Listed records: Begin
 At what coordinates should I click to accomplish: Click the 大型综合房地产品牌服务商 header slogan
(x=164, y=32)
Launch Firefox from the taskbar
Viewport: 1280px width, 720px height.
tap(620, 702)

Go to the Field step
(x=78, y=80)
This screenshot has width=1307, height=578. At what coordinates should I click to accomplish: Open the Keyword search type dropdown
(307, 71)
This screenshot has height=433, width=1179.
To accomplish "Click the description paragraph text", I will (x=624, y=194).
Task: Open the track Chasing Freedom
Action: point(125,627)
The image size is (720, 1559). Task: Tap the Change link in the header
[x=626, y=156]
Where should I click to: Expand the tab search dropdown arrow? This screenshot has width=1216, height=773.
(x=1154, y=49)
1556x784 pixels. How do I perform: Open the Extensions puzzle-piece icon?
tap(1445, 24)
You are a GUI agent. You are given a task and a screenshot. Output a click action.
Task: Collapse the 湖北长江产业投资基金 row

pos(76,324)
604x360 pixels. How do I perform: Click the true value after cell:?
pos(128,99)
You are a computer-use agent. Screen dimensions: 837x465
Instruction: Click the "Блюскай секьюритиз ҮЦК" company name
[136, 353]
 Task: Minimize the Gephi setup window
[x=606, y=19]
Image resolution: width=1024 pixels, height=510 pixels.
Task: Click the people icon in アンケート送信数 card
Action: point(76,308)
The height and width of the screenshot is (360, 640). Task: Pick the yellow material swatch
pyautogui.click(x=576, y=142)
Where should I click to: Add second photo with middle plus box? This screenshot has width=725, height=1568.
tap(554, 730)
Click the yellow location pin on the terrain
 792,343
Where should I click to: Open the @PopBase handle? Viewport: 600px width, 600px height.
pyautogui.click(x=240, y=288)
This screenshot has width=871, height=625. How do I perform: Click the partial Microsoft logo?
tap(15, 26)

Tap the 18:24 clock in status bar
Listed records: End
» **What the task requires**: Reproduce precisely the span of lines that begins at the line containing "This screenshot has width=871, height=625." and ends with the last line of the listing.

» **Solution for this exercise**:
This screenshot has width=871, height=625. How do I perform: Click the partial Microsoft logo?
tap(15, 26)

Tap the 18:24 clock in status bar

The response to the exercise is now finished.